** START OF RECORDS TO USE **

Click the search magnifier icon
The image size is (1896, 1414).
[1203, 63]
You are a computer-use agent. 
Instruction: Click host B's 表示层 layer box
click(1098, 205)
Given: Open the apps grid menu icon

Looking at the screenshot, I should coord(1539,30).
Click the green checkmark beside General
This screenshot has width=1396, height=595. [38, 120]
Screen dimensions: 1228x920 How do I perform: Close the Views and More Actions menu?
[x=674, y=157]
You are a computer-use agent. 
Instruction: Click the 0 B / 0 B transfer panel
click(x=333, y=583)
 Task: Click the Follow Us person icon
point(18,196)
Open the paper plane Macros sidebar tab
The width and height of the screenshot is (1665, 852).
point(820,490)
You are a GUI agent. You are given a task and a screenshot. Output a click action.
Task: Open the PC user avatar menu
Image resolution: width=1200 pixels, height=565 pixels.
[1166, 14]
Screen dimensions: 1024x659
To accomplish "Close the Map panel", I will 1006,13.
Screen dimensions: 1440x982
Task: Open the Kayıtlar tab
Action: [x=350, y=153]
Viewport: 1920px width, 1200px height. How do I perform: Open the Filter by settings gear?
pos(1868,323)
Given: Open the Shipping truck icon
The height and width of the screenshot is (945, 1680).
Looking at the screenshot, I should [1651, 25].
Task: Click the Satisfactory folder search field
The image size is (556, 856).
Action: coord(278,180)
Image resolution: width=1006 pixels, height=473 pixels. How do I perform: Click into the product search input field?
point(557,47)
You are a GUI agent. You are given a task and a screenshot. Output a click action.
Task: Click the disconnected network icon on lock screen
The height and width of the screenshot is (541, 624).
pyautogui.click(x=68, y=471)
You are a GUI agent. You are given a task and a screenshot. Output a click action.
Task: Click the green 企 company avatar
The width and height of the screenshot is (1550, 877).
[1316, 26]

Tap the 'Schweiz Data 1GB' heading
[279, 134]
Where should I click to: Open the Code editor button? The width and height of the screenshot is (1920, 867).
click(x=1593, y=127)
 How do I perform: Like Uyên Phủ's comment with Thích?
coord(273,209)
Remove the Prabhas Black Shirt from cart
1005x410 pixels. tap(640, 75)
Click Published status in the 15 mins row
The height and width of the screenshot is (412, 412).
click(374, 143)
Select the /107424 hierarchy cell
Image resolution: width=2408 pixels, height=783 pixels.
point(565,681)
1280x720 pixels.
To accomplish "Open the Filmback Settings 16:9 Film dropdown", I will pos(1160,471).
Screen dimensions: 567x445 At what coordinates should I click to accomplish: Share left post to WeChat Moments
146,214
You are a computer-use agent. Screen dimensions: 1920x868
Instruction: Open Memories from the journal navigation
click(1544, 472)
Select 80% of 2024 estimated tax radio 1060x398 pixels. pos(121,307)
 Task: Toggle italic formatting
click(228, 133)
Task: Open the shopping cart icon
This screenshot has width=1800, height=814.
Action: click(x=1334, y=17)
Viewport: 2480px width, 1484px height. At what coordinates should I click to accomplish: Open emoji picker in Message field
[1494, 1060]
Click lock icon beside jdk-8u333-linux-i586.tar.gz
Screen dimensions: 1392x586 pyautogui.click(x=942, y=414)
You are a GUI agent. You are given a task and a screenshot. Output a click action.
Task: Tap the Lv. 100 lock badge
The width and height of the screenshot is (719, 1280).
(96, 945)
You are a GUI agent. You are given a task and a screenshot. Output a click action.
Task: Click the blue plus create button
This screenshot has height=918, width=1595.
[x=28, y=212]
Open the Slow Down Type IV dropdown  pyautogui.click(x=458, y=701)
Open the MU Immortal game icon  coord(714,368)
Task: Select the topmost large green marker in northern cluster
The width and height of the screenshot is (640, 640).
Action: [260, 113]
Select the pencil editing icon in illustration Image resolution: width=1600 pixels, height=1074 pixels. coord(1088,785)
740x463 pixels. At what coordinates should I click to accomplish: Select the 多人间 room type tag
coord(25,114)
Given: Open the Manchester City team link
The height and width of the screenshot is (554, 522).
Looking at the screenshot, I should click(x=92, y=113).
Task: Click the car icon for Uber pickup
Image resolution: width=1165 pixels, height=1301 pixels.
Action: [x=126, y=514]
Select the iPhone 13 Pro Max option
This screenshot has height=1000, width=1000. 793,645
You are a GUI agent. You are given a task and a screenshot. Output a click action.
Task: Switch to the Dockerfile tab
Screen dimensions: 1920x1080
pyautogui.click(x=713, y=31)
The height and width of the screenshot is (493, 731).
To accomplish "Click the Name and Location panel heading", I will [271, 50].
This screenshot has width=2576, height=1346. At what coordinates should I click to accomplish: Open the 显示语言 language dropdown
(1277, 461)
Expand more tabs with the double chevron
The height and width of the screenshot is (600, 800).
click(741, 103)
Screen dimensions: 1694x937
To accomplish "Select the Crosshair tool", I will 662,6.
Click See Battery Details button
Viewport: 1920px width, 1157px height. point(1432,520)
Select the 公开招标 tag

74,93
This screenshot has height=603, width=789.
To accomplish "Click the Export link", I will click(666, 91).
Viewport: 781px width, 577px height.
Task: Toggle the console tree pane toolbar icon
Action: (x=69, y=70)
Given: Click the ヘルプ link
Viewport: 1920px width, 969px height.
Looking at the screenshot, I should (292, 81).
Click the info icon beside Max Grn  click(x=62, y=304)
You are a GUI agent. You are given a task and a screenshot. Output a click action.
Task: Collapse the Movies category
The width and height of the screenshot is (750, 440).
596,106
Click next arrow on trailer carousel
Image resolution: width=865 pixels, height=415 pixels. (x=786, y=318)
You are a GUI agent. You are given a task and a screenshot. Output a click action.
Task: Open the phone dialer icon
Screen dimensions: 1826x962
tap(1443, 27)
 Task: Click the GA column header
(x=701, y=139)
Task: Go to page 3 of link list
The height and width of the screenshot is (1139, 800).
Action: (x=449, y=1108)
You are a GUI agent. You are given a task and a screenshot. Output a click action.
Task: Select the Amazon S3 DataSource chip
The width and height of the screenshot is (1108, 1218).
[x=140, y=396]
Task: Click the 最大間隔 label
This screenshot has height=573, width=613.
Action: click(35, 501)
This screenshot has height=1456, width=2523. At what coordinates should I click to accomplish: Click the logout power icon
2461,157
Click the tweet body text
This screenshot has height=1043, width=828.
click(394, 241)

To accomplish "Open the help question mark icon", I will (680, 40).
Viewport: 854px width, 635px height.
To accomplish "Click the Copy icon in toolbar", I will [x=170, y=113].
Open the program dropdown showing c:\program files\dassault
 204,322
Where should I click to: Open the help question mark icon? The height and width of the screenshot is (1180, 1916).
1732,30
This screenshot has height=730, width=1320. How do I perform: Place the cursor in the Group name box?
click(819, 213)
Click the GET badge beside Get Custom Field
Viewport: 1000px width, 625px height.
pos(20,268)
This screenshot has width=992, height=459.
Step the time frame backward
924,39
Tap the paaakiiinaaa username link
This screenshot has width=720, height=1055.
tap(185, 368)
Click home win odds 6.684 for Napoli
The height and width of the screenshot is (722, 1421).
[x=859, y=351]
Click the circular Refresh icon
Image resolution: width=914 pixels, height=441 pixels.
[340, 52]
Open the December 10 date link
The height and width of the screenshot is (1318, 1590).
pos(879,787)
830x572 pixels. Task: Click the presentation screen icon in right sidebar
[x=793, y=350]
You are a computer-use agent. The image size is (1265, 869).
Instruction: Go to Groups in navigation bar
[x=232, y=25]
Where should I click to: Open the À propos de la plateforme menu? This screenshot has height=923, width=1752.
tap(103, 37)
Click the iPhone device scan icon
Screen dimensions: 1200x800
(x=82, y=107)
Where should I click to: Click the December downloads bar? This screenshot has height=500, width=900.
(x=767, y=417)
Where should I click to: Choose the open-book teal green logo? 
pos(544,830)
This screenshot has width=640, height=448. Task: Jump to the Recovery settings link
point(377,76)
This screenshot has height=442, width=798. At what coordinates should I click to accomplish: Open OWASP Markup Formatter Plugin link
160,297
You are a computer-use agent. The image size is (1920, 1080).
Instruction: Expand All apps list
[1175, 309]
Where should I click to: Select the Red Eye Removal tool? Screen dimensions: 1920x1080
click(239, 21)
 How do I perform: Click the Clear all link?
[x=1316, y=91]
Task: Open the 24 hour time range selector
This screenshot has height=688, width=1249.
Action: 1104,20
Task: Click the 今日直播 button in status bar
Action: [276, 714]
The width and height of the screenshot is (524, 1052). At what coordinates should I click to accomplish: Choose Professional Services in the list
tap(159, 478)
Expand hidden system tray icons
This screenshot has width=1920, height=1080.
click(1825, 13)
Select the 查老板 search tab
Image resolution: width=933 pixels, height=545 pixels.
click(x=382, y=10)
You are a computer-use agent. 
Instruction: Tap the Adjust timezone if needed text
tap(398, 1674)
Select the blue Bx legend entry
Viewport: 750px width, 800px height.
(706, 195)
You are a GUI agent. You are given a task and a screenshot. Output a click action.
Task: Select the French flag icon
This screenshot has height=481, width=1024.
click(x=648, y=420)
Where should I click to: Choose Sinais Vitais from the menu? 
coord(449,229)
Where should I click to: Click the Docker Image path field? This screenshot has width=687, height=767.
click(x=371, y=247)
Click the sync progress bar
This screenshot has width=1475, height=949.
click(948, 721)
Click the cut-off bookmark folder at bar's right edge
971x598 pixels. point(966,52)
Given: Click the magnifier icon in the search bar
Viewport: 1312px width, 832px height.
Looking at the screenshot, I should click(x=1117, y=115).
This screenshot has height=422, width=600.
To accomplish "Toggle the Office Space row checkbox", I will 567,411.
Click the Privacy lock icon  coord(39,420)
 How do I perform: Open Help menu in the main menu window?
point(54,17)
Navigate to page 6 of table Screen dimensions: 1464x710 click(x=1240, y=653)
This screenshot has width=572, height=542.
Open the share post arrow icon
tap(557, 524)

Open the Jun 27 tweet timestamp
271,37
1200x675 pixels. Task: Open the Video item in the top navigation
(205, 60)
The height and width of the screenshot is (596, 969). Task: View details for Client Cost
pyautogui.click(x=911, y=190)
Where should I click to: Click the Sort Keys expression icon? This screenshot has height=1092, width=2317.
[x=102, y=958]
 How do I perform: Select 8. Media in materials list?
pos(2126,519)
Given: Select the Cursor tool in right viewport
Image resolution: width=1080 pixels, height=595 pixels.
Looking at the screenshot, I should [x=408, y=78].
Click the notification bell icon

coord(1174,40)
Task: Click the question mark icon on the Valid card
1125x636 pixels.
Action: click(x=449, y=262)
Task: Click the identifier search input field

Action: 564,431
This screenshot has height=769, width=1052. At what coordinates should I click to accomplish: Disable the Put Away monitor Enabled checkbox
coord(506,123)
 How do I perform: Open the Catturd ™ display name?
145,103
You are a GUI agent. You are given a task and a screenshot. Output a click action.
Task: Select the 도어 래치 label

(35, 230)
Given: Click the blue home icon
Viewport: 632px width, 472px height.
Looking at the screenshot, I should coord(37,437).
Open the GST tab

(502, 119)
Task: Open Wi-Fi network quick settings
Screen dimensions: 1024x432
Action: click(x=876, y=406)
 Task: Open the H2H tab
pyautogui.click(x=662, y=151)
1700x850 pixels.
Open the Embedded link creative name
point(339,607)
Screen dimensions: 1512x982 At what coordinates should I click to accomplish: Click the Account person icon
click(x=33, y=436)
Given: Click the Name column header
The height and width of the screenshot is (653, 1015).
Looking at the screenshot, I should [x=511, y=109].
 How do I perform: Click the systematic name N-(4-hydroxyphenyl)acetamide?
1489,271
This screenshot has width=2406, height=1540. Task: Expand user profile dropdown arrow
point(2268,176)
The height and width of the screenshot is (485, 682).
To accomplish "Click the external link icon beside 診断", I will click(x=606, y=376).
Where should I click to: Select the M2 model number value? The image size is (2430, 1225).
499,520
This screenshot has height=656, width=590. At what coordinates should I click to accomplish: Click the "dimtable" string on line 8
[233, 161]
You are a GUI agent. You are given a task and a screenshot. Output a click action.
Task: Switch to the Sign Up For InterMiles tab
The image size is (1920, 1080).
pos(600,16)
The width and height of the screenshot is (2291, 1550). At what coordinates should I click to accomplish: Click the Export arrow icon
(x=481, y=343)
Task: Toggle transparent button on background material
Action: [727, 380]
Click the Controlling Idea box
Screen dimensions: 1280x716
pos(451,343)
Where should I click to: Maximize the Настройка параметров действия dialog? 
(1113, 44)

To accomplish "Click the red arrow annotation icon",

** END OF RECORDS TO USE **

§ WORK REQUIRED
Render the lines from the one containing "This screenshot has width=640, height=448." up to and including the one containing "[x=1316, y=91]" as a Markdown table with the columns No. and Line, leaving out any blank lines.

§ TASK ANSWER
| No. | Line |
|---|---|
| 1 | This screenshot has width=640, height=448. Task: Jump to the Recovery settings link |
| 2 | point(377,76) |
| 3 | This screenshot has height=442, width=798. At what coordinates should I click to accomplish: Open OWASP Markup Formatter Plugin link |
| 4 | 160,297 |
| 5 | You are a computer-use agent. The image size is (1920, 1080). |
| 6 | Instruction: Expand All apps list |
| 7 | [1175, 309] |
| 8 | Where should I click to: Select the Red Eye Removal tool? Screen dimensions: 1920x1080 |
| 9 | click(239, 21) |
| 10 |  How do I perform: Click the Clear all link? |
| 11 | [x=1316, y=91] |